Windows has long been considered the most appropriate platform for productive work. Prior to Windows 10 though, the core desktop experience had gone without major innovation for several years. Changes between Windows XP and 8 focused predominantly on visuals. While Windows 7’s new taskbar and window management capabilities aided productivity, they didn’t do much to alter the desktop’s purpose.
With Windows 10 and its “do great things” marketing campaign, Microsoft finally went back to work on the Windows desktop. Coming with the reinstatement of the Start menu, the company began adding new features to the shell. One of those in particular stood out for me, because it’s already a core component of rival desktop environments: Virtual Desktops.
The concept behind virtual desktops is simple: you can setup multiple independent workspaces to house different sets of windows. It’s something which will already be familiar to most Linux desktop users. Windows formerly required specialist, often cumbersome third-party software to enable something similar, before Microsoft added the capability natively with Windows 10.
When you create a new virtual desktop (press Ctrl+Win+D), you’re given a blank canvas to open a new set of apps and windows. The apps you had open on your first desktop aren’t visible on the new one and won’t appear on the taskbar. Likewise, any apps you open on the new desktop will be invisible on the original.
You can switch between virtual desktops using the Ctrl+Win+Left and Ctrl+Win+Right keyboard shortcuts. You can also visualise all your open desktops using Task View – either click the icon on the taskbar, or press Win+Tab. This gives you a handy overview of everything open on your PC, from across all your desktops. Hover over the desktop icons at the top of the screen to see the contents of each one. There’s buttons to add and close desktops if you’d rather not use the shortcut keys.
Virtual desktops in action
Enough of the feature recap – here’s why I place so much value on virtual desktops. I work at my desk for eight hours each day. During that time, I will usually work on multiple independent projects. Throughout the time, I’ve also got a set of open apps which I review during breaktimes and spare moments – OneNote, Outlook and a set of personal Firefox tabs.

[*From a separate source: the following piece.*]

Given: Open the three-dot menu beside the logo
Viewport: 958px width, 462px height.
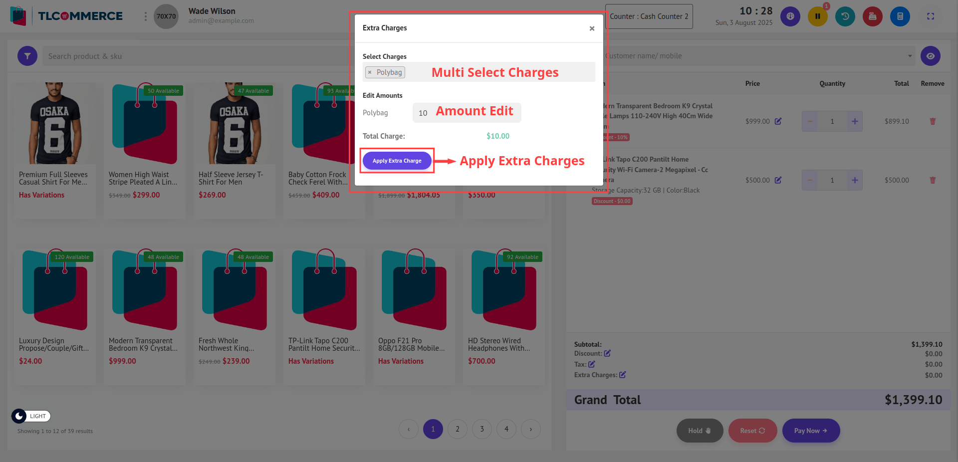Looking at the screenshot, I should tap(145, 16).
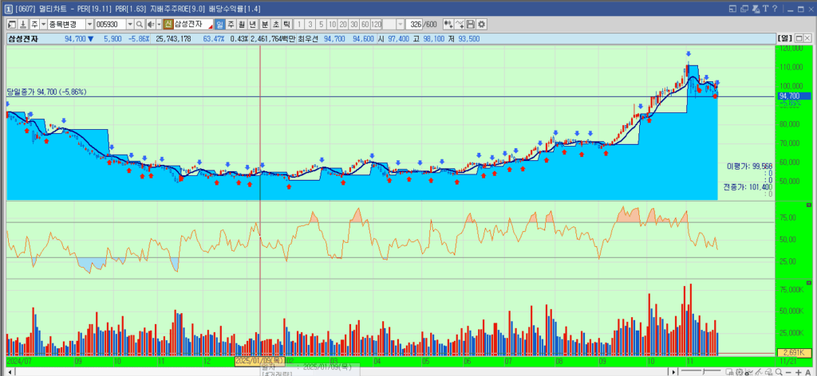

These are my primary windows, which aren’t connected to my work but are nonetheless referred to throughout the day.
As the day progresses, I’ll be switching between multiple ongoing web development projects. For each project, I open the source in my code editor, a set of console windows (using Windows Linux Subsystem to get a Linux shell), File Explorer to the project’s folder and a new Firefox instance for tabs specific to the project. Some projects may require additional apps.
I might work on two or three projects in a day and I don’t tend to close anything after it’s been opened. Many projects are interlinked, so I might need to refer back to something I worked on earlier in the day even after I switch project. With so many windows open, keeping everything organised would get cumbersome without virtual desktops.
Enter virtual desktops
The virtual desktop solution streamlines my entire workflow. Each project gets its own virtual desktop, housing only its windows. I can rapidly refer to other projects by just switching virtual desktop, without having to minimise or switch between apps. No matter how many windows I open on a desktop, they’re isolated and won’t appear anywhere else – keeping things controlled and avoiding the cognitive overload of having lots of visible tabs and windows.
On my first desktop, I keep my personal browser instance, ready to switch back to in the spare moments of the day. When on that desktop, I don’t see any work-related apps open, which makes it easier to disconnect for a moment and check my favourite blogs and forums.
Of course, some apps are useful to have on every desktop. One such example is Spotify. Although it’s not directly work-related, it’s useful to have Spotify available on all my desktops. Otherwise, I’d have to spend time switching to another workspace just to change tracks. A similar case is Outlook – I keep my inbox accessible on every desktop, to avoid unnecessary context-switching.
Fortunately, it’s easy to make a window visible on every desktop – just open Task View (Win+Tab), right-click the app and choose “Show this window on all desktops.” This will make the current window appear on every desktop – but not any future instances of the app. To make future instances show on every desktop (even after restarting your device), choose the “Show windows from this app on all desktops” option instead.
That’s it for me and virtual desktops, but I’d be interested to know how you use the feature. Although not an especially complicated concept, virtual desktops are more likely to be useful to power users and workers who spend all day on their device. If you only ever have a few apps open, you’re less likely to find the feature helpful.
For people like me who open dozens of windows during the day, virtual desktops provide a simple way to define contexts. There are several benefits to doing so, from faster window switching (it’s quicker to switch desktop than Alt-Tab through dozens of items), to reduced mental overheads. Too many windows and tabs affect your ability to focus on your current task – particularly when they’re spread across multiple distinct projects. With virtual desktops, the scope of my focus is always constrained to just the current project, as all unrelated windows are hidden out of sight and mind.